# SOURCE MATERIAL

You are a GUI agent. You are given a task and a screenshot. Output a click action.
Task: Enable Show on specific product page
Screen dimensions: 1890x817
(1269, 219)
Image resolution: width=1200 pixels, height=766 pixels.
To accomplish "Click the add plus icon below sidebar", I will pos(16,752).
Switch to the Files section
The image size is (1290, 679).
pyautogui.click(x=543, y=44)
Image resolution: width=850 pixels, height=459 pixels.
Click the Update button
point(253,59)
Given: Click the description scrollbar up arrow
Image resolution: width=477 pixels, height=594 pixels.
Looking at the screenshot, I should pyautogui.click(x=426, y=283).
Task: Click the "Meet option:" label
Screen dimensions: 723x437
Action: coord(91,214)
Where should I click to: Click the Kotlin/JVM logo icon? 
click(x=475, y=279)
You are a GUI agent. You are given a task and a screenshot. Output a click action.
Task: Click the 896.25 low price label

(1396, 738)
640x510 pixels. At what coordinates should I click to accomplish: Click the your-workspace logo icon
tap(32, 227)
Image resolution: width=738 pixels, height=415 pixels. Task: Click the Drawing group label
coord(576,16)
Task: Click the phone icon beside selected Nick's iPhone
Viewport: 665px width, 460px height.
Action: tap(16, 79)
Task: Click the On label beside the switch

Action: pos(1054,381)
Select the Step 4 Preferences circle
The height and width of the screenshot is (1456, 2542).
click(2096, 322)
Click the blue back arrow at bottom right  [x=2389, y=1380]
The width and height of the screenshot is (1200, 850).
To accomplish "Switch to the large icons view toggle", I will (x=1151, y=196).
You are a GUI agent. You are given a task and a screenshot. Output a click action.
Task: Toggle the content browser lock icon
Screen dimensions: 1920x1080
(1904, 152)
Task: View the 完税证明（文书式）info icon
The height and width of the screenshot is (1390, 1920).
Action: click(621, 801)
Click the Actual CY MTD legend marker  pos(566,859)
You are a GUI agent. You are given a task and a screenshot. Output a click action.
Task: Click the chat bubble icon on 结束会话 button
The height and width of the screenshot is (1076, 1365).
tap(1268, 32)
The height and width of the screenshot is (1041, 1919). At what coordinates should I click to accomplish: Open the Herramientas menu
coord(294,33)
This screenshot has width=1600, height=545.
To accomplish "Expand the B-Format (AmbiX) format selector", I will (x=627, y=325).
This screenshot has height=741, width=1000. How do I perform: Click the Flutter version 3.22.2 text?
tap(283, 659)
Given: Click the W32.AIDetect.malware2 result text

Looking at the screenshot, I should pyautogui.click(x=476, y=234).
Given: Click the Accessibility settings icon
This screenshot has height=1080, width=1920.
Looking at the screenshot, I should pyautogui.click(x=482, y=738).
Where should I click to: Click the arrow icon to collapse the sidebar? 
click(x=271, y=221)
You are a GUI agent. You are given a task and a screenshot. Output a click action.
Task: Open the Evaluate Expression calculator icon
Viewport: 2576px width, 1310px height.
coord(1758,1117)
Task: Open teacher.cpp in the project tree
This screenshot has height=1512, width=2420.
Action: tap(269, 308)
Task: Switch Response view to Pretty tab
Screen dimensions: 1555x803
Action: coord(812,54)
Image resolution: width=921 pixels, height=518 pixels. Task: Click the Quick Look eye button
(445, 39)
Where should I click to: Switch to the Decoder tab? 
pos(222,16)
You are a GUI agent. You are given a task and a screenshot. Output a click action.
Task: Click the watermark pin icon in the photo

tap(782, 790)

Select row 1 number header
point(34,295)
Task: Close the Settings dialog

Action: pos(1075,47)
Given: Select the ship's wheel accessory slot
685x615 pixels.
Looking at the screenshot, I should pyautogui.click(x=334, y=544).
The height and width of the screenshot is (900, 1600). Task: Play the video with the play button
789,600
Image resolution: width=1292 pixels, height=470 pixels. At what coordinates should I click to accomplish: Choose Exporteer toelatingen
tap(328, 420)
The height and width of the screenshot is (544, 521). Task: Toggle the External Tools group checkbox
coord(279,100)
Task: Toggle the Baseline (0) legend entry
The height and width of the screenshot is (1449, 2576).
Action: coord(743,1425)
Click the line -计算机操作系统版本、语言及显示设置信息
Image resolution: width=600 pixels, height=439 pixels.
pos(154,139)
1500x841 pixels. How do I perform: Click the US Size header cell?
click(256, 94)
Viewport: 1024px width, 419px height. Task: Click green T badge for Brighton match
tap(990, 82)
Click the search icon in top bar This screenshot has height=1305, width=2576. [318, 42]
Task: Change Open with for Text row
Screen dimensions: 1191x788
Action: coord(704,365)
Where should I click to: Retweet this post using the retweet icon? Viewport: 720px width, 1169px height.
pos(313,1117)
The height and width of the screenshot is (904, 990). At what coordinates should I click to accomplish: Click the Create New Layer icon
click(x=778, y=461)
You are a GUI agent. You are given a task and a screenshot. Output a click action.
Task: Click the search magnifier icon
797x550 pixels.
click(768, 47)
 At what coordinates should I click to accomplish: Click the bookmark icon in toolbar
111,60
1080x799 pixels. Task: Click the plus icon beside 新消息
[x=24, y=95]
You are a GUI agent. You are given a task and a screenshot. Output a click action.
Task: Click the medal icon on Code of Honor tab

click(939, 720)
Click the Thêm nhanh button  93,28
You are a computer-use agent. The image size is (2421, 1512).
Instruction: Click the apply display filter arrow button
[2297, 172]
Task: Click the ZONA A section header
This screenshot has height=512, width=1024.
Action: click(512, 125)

# EXERCISE GOAL
Rewrite the records from their start through the line containing "Click the blue", changing "Image resolution" to "Screen resolution" throughout and leaving everything else the same.

# FINISHED EXERCISE
You are a GUI agent. You are given a task and a screenshot. Output a click action.
Task: Enable Show on specific product page
Screen dimensions: 1890x817
(1269, 219)
Screen resolution: width=1200 pixels, height=766 pixels.
To accomplish "Click the add plus icon below sidebar", I will pos(16,752).
Switch to the Files section
The image size is (1290, 679).
pyautogui.click(x=543, y=44)
Screen resolution: width=850 pixels, height=459 pixels.
Click the Update button
point(253,59)
Given: Click the description scrollbar up arrow
Screen resolution: width=477 pixels, height=594 pixels.
Looking at the screenshot, I should pyautogui.click(x=426, y=283).
Task: Click the "Meet option:" label
Screen dimensions: 723x437
Action: coord(91,214)
Where should I click to: Click the Kotlin/JVM logo icon? 
click(x=475, y=279)
You are a GUI agent. You are given a task and a screenshot. Output a click action.
Task: Click the 896.25 low price label

(1396, 738)
640x510 pixels. At what coordinates should I click to accomplish: Click the your-workspace logo icon
tap(32, 227)
Screen resolution: width=738 pixels, height=415 pixels. Task: Click the Drawing group label
coord(576,16)
Task: Click the phone icon beside selected Nick's iPhone
Viewport: 665px width, 460px height.
Action: tap(16, 79)
Task: Click the On label beside the switch

Action: pos(1054,381)
Select the Step 4 Preferences circle
The height and width of the screenshot is (1456, 2542).
click(2096, 322)
Click the blue back arrow at bottom right  [x=2389, y=1380]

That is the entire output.